The p-value is the probability of obtaining a test statistic result at least as extreme as the one that was actually observed, assuming that the null hypothesis is true. A researcher will often “reject the null hypothesis” when the p-value turns out to be less than a predetermined significance level, often 0.05 or 0.01. Such a result indicates that the observed result would be highly unlikely under the null hypothesis. Many common statistical tests, such as chi-squared tests or Student’s t-test, produce test statistics which can be interpreted using p-values.
In a statistical test, sample results are compared to possible population conditions by way of two competing hypotheses: the null hypothesis is a neutral or “uninteresting” statement about a population, such as “no change” in the value of a parameter from a previous known value or “no difference” between two groups; the other, the alternative (or research) hypothesis is the “interesting” statement that the person performing the test would like to conclude if the data will allow it.

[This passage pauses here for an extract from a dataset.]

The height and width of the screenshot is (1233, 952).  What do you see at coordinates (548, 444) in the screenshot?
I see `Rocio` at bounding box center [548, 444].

The p-value is the probability of obtaining the observed sample results (or a more extreme result) when the null hypothesis is actually true. If this p-value is very small, usually less than or equal to a threshold value previously chosen called the significance level (traditionally 5% or 1%), it suggests that the observed data is inconsistent with the assumption that the null hypothesis is true, and thus that hypothesis must be rejected and the other hypothesis accepted as true.
When you perform a hypothesis test in statistics, a p-value helps you determine the significance of your results. Hypothesis tests are used to test the validity of a claim that is made about a population. This claim that’s on trial, in essence, is called the null hypothesis.
The alternative hypothesis is the one you would believe if the null hypothesis is concluded to be untrue. The evidence in the trial is your data and the statistics that go along with it. All hypothesis tests ultimately use a p-value to weigh the strength of the evidence (what the data are telling you about the population). The p-value is a number between 0 and 1 and interpreted in the following way:
- A small p-value (typically ≤ 0.05) indicates strong evidence against the null hypothesis, so you reject the null hypothesis.
- A large p-value (> 0.05) indicates weak evidence against the null hypothesis, so you fail to reject the null hypothesis.
- p-values very close to the cutoff (0.05) are considered to be marginal (could go either way). Always report the p-value so your readers can draw their own conclusions.
For example, suppose a pizza place claims their delivery times are 30 minutes or less on average but you think it’s more than that. You conduct a hypothesis test because you believe the null hypothesis, Ho, that the mean delivery time is 30 minutes max, is incorrect. Your alternative hypothesis (Ha) is that the mean time is greater than 30 minutes. You randomly sample some delivery times and run the data through the hypothesis test, and your p-value turns out to be 0.001, which is much less than 0.05. In real terms, there is a probability of 0.001 that you will mistakenly reject the pizza place’s claim that their delivery time is less than or equal to 30 minutes. Since typically we are willing to reject the null hypothesis when this probability is less than 0.05, you conclude that the pizza place is wrong; their delivery times are in fact more than 30 minutes on average, and you want to know what they’re gonna do about it! (Of course, you could be wrong by having sampled an unusually high number of late pizza deliveries just by chance.)